Holiday let tax changes to go ahead in Wales

  • Published
A street in Tenby, PembrokeshireImage source, Getty Images

The Welsh government has confirmed it will go ahead with changes to council tax that will make it harder for holiday lets to be exempt.

From next April they will need to be rented for 182 days in a year before they are allowed to pay business rates instead.

It comes as second home owners face a 300% council tax premium.

The Welsh Conservatives said the move was a "devastating blow to self-catering accommodation providers".

But ministers say the move will ensure property owners make a fair contribution to local communities.

Some holiday-let business have said they could become unviable.

Currently properties made available for let for at least 140 days, and actually let for 70, can be classed as paying business rates rather than council tax.

Under the plans from 1 April next year the threshold will rise, so properties will need to be made available for at least 252 days, and actually let for 182.

The move comes after a technical consultation on the plans, where 215 of 424 respondents told the Welsh government they were against the proposals, 36 were generally against them, and 31 responses raised concerns about the impacts on businesses.

However Finance Minister Rebecca Evans said the exercise "did not raise any issues of technical clarity that are considered to require amendment" of the proposals.

Responses to an earlier consultation "clearly support a change to the criteria for self-catering accommodation to be classified as non-domestic", said Ms Evans.

"The purpose of the change is to help ensure property owners are making a fair contribution to local communities, for example by increasing their contribution to the local economy through greater letting activity or by paying council tax on their properties."

'Profits will evaporate'

Image caption,

Julia and Peter Hindley run a B&B and holiday let business near Crickhowell

Peter and Julia Hindley have run a holiday let business with six cottages and a B&B at their home in Llangattock, near Crickhowell, Powys, for 10 years.

Mr Hindley said the changes mean self-catering accommodation in Wales would become "an investors-only club".

"All the operating profits will evaporate as those who remain fight to achieve a booking level that less than 1% of respondents supported," he said.

"Apart from the hottest tourism hotspots only investors seeking capital gain will be able to afford to remain."
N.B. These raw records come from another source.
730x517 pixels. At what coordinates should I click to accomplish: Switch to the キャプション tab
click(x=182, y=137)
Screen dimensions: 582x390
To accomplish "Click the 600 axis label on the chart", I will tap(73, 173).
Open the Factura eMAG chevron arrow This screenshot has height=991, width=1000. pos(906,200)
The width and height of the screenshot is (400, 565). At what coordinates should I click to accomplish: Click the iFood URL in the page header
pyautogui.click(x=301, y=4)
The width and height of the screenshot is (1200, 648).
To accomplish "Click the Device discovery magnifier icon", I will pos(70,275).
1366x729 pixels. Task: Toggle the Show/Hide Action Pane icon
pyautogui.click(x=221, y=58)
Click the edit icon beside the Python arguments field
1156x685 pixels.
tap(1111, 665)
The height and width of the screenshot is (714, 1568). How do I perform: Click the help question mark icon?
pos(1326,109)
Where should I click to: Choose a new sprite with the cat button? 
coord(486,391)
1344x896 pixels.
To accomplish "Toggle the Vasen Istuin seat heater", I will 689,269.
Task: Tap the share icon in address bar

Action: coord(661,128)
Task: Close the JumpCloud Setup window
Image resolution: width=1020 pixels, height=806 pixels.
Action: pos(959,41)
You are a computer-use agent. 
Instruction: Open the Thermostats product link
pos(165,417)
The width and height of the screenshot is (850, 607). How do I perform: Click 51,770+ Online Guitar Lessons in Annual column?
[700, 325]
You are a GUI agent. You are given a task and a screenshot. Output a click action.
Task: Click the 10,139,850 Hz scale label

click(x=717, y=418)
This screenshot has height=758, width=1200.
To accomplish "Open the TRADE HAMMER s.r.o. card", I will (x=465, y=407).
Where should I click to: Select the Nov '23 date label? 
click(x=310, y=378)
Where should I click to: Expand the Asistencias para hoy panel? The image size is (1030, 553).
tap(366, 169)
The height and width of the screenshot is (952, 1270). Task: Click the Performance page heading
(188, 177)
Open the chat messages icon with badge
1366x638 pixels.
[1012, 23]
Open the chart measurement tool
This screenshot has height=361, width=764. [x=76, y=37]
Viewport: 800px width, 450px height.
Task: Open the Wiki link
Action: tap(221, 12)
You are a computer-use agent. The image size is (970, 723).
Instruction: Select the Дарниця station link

Conservative spokesman for culture, tourism and sport, Tom Giffard, said: "This is a devastating blow to self-catering accommodation providers across the length and breadth of Wales.

"These new letting requirements will frankly be impossible for many self-caterers to meet and will decimate the Welsh tourism industry.

"Labour ministers should be focused on helping the sector bounce back from Covid, not wreck the fragile recovery and put jobs at risk".